§ **PROBLEM REQUIREMENTS**
Reproduce the data below verbatim, starting at the beginning and ending at the line that contains "Action: [64, 94]", with both ends included.
EXCERPTED RECORDS start
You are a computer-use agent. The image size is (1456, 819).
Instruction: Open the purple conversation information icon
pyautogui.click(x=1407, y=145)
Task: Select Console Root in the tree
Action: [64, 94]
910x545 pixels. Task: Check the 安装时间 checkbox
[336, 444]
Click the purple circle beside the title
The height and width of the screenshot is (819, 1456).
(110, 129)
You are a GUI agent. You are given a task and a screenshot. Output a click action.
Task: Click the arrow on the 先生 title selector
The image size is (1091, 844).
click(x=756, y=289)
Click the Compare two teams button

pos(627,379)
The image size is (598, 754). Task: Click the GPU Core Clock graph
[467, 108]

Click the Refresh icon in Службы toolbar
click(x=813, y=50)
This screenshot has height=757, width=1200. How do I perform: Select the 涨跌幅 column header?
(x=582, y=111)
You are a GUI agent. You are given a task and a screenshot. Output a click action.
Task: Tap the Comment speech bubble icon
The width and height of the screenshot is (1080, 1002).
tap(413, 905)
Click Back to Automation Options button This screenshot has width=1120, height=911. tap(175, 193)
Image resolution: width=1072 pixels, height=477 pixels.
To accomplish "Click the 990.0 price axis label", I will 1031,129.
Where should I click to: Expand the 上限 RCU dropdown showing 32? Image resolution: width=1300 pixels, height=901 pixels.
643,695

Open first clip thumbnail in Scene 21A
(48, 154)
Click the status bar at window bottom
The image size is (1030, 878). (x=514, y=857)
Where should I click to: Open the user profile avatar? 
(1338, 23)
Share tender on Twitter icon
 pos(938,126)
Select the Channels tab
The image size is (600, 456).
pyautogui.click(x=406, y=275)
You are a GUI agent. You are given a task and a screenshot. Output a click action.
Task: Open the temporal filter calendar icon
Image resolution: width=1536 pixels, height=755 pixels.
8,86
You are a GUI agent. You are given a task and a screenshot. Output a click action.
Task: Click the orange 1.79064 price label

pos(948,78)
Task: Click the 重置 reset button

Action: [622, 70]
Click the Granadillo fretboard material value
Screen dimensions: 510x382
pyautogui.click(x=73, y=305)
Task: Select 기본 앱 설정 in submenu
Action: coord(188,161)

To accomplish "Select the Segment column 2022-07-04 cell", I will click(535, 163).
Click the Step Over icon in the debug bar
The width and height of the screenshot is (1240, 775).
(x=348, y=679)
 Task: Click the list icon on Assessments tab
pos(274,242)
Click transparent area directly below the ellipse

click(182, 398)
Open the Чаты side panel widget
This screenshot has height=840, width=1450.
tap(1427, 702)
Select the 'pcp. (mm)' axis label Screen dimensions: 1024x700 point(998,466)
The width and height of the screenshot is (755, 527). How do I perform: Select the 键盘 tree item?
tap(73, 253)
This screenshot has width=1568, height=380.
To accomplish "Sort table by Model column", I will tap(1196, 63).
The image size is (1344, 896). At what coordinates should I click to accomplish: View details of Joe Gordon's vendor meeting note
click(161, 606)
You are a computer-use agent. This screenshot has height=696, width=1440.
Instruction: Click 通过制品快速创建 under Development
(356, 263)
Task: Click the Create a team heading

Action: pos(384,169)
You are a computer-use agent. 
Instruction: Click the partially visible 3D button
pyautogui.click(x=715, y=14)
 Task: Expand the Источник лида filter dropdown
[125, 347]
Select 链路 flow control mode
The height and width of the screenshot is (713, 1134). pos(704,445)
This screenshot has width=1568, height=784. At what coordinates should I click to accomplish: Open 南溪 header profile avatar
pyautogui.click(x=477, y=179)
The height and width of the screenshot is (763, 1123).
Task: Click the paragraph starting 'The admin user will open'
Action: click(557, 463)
EXCERPTED RECORDS end
§ **THE RESULT**
You are a computer-use agent. The image size is (1456, 819).
Instruction: Open the purple conversation information icon
pyautogui.click(x=1407, y=145)
Task: Select Console Root in the tree
Action: [64, 94]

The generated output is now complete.